-- start of DATA ENTRIES --

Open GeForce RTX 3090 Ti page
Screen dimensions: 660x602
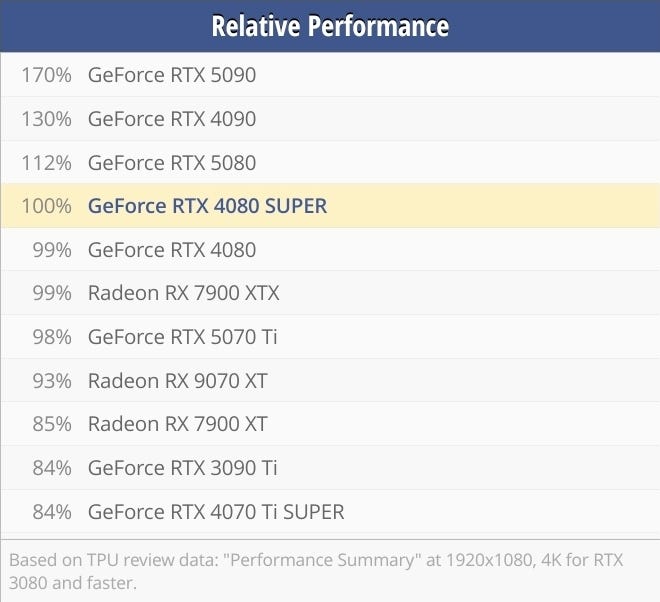(x=182, y=468)
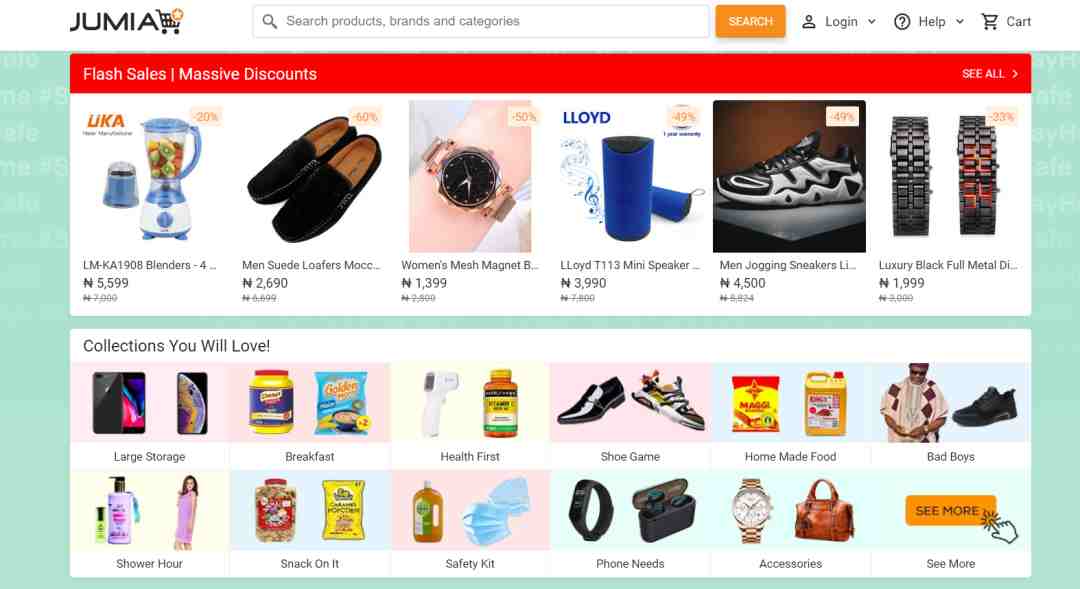Click the user account icon beside Login

(x=809, y=22)
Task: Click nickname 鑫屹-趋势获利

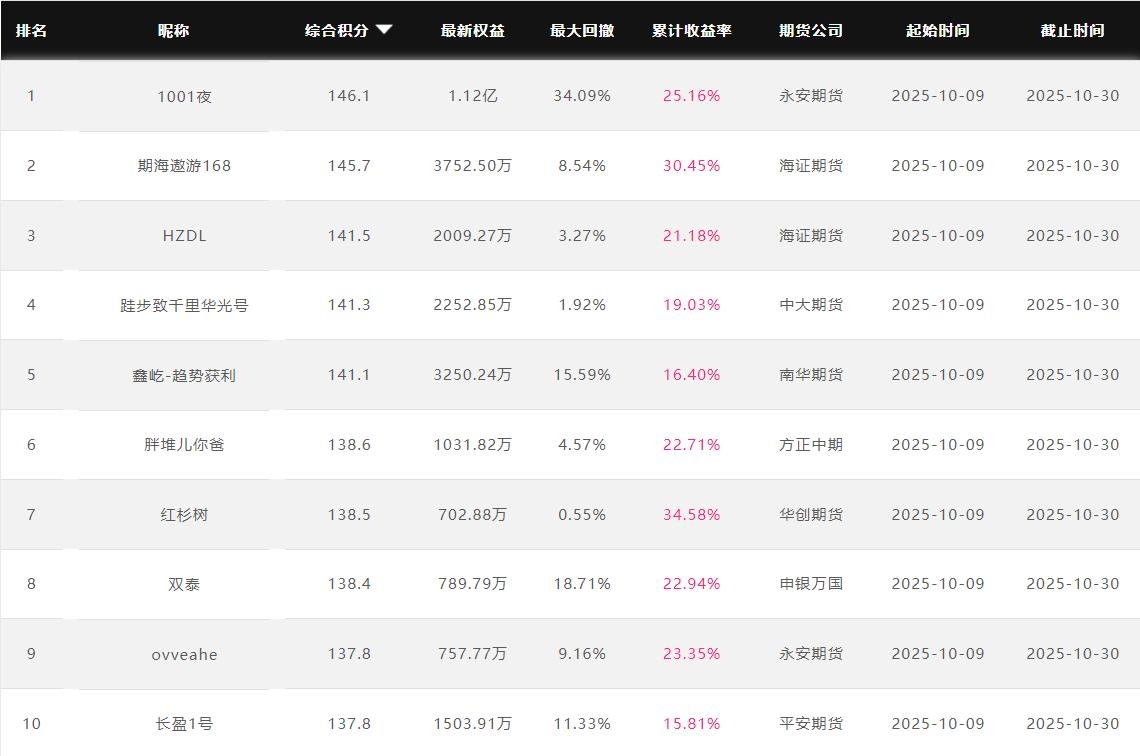Action: tap(184, 375)
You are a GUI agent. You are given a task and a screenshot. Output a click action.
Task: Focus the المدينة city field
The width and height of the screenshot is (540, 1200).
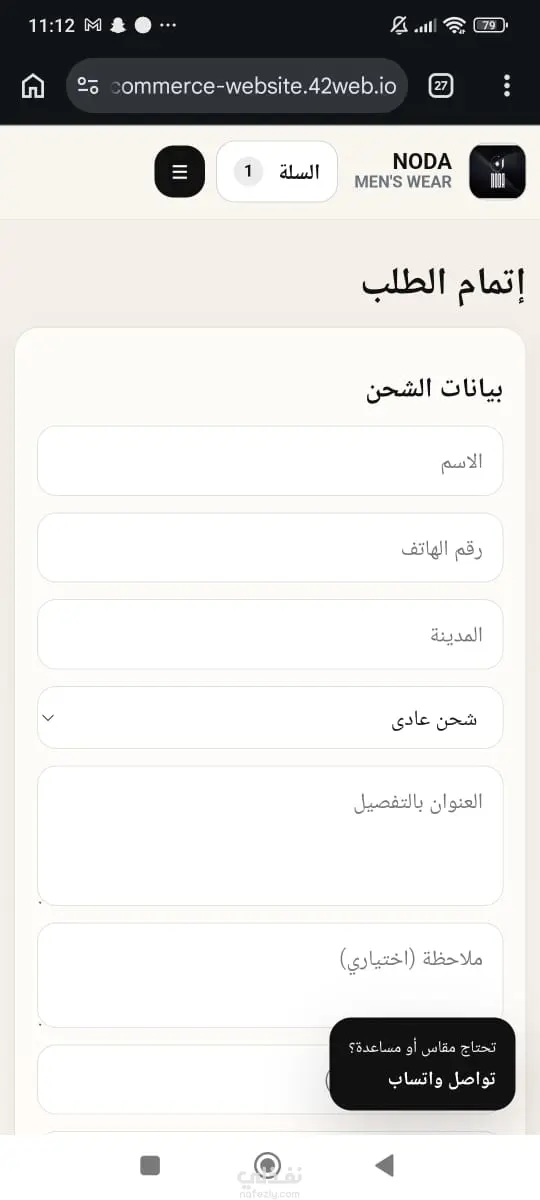click(x=270, y=634)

-- end of DATA ENTRIES --

Convert every line of the items above into a Markdown table with the columns "Row" and "Line", numbering each row and skipping blank lines. Omit the pictures from your answer.

* SOLVED PROBLEM *
| Row | Line |
|---|---|
| 1 | Open GeForce RTX 3090 Ti page |
| 2 | Screen dimensions: 660x602 |
| 3 | (x=182, y=468) |
| 4 | Click the user account icon beside Login |
| 5 | (x=809, y=22) |
| 6 | Task: Click nickname 鑫屹-趋势获利 |
| 7 | Action: tap(184, 375) |
| 8 | You are a GUI agent. You are given a task and a screenshot. Output a click action. |
| 9 | Task: Focus the المدينة city field |
| 10 | The width and height of the screenshot is (540, 1200). |
| 11 | click(x=270, y=634) |